Back in 2002, when he was head of Civil Police in Rio de Janeiro, Zaqueu Teixeira caused a minor social earthquake. A group of streetwalkers had been complaining of being roughed up in the streets, and Teixeira decided to investigate. "I brought them into the station to hear their story," he says. "The entire police command was in shock." Not only were the victims prostitutes, they were also transvestites—second-class citizens to many Brazilians. Not least to Rio's cops.

What a difference a decade makes. This week, a group of 50 of Rio's finest filed into an auditorium in the art deco building that houses the state secretariat of public security for a morning of lectures, debate, and culture shock. This was the latest round of a special training seminar designed to instruct career officers on how to serve and protect a burgeoning Brazilian demographic: the gay, lesbian, bisexual, and transgender community.
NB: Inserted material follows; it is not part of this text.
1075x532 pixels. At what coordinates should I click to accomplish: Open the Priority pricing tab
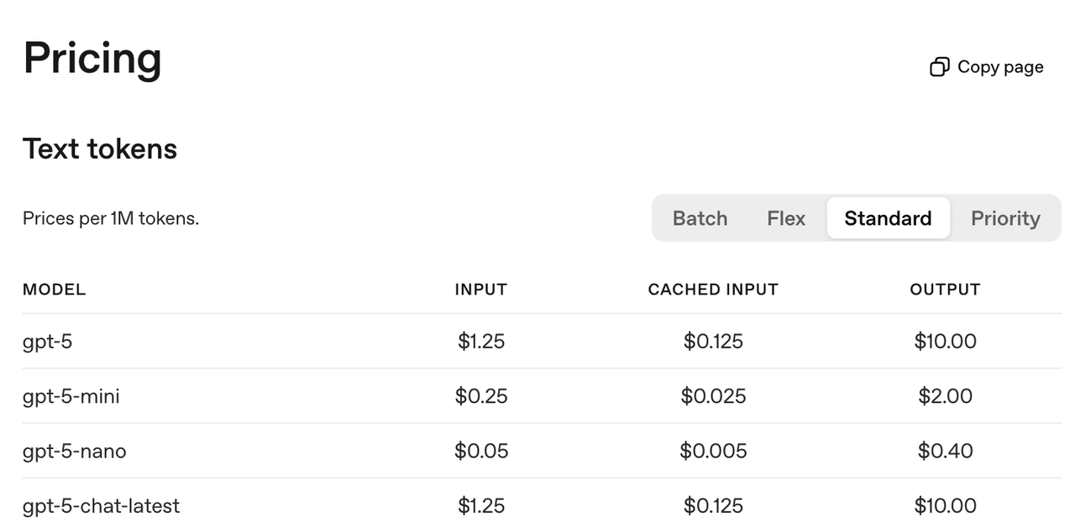(x=1005, y=218)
Rio's top brass was there, as were public safety secretary José Mariano Beltrame and a handful of other Rio grandees. "Everybody behaved. No one offended anyone else or made ugly faces," says Jane di Castro, a transvestite singer, who performed the national anthem, danced in the aisles and joked with police at the gathering. "Imagine police taking up our cause! I was very pleasantly surprised," confesses the 67-year-old stage artist, who was born Luiz de Castro.
She wasn't the only one. Though Brazil has earned a deserved reputation for its easygoing social relations, where class and cultural barriers break down at the first strophes of samba, the reality on the ground is sometimes starkly different. Last year, 338 gay men and lesbians were murdered nationwide, a steep jump from the year before. A government anti-homophobia hotline, Dial 100, logged 3,017 emergency calls in 2012.
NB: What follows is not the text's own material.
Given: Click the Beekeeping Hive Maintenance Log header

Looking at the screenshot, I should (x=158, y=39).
Instead of keeping the peace, police too often were part of the problem. "I used to be afraid of you guys," di Castro joked with the cops at the Rio seminar. "This gathering is a breakthrough."
Some six years in the making, Rio's sensitivity training has become a pillar of community policing, and a policy centerpiece for the ambitious governor, Sergio Cabral. Some 5,000 military police—as Brazil's uniformed beat cops are known—have taken the seminar, sitting in on a series of lectures on "gender diversity" by sociologists, anthropologists, social workers, and representatives of gay, lesbian, and transgender groups.
The new round of seminars will train another 6,200 police, both beat cops and plainclothes detectives. "This is an important initiative to help break down social bias and discrimination," says Teixeira, who left the police force to head the state office of social assistance and human rights.
In many ways, Rio was ripe for reeducation. With its beaches and carnival parades, where merrymakers of all colors and classes mingle, this storied seaside city of 10 million people has often been a bellwether for this emerging Latin American democracy. When the long (1964–85) dictatorship in Brazil gave way to free and fair elections, civil society was reborn. Labor unions, green groups, indigenous, and Afro-Brazilian communities have spoken up and demanded their place in the "new Brazil." Now, gays and lesbians are staking claims of their own.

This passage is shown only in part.